* begin Text shown *
"Like a Motorway" is a song by British pop group Saint Etienne. The song combines the melody from the nineteenth century folk song "Silver Dagger" with a driving techno beat influenced by Kraftwerk and Snap!. It describes a friend whose lover has mysteriously vanished.

"Like a Motorway" appears on their third album, Tiger Bay (1994). It was released as a single in May 1994, and reached #47 on the UK Singles Chart. The US release of Tiger Bay also features an "alternate version" with more complex percussion and electric guitar stings. It also appears on the original soundtrack for the 1994 film, Speed, although the single is never heard in the actual film itself.

The cover art for the single features an abandoned car overgrown with foliage. The video consists of a long, slow zoom in Sarah Cracknell as she sings against a black background, intercut with occasional rapid shots of Pete Wiggs and Bob Stanley in a car.
* end Text shown *
* begin Records shown *
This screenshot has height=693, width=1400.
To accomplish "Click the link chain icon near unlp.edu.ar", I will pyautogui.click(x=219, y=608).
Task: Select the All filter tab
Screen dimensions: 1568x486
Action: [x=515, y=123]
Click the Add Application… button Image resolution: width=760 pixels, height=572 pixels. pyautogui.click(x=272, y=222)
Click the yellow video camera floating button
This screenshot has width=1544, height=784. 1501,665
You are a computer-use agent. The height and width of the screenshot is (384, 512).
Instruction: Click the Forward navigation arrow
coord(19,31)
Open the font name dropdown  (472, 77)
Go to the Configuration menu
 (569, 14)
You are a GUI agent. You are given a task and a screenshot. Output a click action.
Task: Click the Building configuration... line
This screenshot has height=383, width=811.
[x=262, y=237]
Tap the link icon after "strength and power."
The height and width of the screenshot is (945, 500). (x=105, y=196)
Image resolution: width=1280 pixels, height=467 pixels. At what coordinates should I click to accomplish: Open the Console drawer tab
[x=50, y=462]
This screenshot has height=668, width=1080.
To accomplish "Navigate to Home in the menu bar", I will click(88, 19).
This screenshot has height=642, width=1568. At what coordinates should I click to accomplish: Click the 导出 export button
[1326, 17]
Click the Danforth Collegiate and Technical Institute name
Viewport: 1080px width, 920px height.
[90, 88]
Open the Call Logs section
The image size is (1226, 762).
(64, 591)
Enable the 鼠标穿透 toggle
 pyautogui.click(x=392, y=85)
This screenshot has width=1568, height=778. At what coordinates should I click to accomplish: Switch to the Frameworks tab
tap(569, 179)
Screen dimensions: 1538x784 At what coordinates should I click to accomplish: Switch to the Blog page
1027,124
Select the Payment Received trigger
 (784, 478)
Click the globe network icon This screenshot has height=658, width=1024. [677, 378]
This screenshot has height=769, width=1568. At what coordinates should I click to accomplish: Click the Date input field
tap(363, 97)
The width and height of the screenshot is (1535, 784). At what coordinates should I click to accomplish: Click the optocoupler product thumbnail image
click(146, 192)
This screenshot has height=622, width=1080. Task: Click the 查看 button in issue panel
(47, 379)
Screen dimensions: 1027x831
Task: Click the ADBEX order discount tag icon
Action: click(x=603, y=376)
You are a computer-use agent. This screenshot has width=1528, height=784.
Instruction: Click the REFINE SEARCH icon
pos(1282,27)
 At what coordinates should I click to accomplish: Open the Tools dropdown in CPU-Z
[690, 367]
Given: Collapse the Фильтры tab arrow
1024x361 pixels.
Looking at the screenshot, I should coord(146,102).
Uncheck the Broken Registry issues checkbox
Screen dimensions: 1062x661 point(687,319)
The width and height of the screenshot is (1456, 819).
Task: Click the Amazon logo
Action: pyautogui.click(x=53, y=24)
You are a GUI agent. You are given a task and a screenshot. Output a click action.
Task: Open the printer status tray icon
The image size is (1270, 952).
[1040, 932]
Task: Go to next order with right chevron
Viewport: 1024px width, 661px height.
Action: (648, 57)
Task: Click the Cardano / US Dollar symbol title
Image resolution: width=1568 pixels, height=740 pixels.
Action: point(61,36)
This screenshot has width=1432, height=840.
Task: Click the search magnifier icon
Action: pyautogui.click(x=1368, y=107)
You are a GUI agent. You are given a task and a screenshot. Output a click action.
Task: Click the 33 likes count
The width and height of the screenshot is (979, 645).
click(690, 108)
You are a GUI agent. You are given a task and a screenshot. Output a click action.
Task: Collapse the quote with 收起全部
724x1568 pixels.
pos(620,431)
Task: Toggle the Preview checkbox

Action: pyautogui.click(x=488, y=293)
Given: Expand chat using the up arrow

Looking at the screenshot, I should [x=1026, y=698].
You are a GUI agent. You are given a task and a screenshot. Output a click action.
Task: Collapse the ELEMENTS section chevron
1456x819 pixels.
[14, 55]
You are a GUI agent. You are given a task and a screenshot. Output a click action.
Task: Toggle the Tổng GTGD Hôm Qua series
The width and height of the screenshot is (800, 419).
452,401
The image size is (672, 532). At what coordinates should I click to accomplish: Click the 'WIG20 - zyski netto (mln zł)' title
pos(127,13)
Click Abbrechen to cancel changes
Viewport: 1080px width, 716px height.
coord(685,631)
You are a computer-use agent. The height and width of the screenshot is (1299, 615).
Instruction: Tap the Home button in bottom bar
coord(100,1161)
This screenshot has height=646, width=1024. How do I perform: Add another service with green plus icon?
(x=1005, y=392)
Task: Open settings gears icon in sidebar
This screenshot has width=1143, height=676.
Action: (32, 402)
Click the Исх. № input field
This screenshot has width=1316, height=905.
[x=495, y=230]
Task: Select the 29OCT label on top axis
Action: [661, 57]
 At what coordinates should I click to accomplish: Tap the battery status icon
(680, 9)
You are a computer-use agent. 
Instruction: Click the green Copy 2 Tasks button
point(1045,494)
* end Records shown *
Stated exercise 1:
In the song passage, copy the text from "The cover art" to "Stanley in a car." word for word.
Stated exercise 2:
According to the song passage, what position did "Like a Motorway" reach on the UK Singles Chart?

Written answer 1:
The cover art for the single features an abandoned car overgrown with foliage. The video consists of a long, slow zoom in Sarah Cracknell as she sings against a black background, intercut with occasional rapid shots of Pete Wiggs and Bob Stanley in a car.

Written answer 2:
#47